MATERIAL SHOWN:

»»

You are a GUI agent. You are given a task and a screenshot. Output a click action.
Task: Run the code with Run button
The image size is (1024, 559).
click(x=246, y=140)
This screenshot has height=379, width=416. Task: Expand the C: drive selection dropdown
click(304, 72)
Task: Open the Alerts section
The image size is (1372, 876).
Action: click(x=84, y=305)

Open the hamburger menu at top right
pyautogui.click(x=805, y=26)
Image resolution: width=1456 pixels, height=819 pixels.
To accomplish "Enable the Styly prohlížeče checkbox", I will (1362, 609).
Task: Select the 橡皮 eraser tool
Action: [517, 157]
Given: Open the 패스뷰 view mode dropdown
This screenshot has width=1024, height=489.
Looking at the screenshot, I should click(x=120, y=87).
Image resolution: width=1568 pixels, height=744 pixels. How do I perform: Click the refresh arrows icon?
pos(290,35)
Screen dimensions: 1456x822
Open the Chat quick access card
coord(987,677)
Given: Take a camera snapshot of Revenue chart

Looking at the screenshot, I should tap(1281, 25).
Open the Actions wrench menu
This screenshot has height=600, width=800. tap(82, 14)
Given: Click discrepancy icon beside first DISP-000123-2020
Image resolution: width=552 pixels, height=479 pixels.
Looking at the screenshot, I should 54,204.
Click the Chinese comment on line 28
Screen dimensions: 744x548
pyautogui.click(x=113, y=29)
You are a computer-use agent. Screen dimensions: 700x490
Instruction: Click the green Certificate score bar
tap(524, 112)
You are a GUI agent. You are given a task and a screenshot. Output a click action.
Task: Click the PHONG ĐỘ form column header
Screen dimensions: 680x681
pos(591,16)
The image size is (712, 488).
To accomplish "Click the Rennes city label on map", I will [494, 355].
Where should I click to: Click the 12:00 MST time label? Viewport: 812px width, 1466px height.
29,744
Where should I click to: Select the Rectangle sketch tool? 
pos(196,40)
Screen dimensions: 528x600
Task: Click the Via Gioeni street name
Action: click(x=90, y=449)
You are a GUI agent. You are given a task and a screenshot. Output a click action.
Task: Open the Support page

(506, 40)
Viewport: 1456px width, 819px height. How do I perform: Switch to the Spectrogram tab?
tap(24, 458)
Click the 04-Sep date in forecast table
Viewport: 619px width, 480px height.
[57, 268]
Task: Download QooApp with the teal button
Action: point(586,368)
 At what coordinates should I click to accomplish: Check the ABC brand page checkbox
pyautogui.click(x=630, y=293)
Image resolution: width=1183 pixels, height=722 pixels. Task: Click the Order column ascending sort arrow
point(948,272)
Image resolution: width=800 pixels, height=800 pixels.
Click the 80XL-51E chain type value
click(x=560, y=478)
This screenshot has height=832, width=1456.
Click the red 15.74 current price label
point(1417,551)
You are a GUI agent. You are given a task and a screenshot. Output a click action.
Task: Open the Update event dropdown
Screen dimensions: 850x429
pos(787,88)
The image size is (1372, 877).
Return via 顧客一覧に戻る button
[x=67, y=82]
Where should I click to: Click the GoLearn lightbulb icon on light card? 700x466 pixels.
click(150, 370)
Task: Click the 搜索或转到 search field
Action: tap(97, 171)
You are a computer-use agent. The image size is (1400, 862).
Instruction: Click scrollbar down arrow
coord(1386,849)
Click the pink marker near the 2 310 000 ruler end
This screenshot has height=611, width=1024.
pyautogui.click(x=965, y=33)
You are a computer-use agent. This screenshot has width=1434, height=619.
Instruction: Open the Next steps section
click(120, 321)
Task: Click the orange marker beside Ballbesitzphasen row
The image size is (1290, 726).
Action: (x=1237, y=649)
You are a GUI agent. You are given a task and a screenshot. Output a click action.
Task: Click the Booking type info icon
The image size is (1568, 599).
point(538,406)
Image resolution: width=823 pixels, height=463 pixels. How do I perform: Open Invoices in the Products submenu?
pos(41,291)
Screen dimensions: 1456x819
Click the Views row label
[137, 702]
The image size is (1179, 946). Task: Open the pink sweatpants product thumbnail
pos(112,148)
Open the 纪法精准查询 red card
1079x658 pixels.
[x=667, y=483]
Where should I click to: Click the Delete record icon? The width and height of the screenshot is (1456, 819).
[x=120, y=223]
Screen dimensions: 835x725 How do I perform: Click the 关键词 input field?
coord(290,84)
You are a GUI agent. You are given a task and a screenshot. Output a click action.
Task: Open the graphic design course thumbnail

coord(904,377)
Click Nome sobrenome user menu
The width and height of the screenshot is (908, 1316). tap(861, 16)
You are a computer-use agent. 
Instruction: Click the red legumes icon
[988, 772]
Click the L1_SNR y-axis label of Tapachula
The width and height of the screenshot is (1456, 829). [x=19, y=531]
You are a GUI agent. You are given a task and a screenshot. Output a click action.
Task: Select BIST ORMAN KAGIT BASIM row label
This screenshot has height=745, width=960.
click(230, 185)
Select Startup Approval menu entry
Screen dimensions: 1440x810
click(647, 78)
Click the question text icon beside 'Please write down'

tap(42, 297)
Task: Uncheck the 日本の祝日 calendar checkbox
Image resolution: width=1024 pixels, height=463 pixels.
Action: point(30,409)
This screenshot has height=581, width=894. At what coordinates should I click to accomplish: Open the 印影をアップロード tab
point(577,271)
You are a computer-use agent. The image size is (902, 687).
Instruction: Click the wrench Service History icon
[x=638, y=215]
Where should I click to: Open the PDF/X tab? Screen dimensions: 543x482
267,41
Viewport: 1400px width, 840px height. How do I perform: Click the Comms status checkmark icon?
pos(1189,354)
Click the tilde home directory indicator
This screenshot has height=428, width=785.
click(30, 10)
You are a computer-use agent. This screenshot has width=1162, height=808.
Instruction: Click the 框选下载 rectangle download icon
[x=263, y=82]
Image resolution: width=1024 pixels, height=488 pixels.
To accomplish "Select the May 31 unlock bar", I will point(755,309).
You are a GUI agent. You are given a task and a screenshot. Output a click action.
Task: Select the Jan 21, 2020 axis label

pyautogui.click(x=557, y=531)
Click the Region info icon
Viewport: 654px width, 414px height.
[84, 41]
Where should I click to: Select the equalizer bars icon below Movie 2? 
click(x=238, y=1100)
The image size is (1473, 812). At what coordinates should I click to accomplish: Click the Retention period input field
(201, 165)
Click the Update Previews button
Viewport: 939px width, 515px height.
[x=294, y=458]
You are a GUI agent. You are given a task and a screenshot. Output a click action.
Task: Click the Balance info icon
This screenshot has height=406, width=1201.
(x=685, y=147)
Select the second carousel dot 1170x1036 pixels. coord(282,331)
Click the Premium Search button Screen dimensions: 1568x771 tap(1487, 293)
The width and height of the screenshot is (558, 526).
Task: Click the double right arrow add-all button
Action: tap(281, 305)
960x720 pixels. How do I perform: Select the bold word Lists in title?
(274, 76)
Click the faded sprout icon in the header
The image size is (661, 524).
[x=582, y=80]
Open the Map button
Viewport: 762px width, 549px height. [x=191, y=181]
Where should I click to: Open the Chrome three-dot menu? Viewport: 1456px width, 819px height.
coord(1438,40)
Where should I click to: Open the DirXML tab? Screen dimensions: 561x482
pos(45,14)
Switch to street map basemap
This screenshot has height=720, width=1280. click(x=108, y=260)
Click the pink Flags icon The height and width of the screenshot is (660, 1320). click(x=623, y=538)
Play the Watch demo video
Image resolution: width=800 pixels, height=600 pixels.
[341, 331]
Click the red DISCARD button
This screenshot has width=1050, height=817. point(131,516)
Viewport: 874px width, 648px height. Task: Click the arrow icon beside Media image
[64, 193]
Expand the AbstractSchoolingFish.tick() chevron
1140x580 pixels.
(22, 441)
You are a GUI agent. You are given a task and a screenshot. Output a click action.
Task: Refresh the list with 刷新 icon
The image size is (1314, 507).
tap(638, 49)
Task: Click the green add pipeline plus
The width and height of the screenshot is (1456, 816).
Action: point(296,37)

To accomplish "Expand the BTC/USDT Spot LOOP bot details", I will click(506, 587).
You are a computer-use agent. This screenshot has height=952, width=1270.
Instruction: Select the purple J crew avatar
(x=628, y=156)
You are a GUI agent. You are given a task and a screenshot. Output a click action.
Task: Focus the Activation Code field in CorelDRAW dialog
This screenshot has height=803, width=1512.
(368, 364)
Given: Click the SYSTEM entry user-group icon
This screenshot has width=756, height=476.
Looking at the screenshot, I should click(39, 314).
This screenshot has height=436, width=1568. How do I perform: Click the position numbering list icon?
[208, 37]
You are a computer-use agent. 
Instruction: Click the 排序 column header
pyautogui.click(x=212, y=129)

««

TASK: Count the lines in the entries above that contain the string "marker", matching case exactly. Reply with the number only.

SOLUTION FOR THIS EXERCISE: 2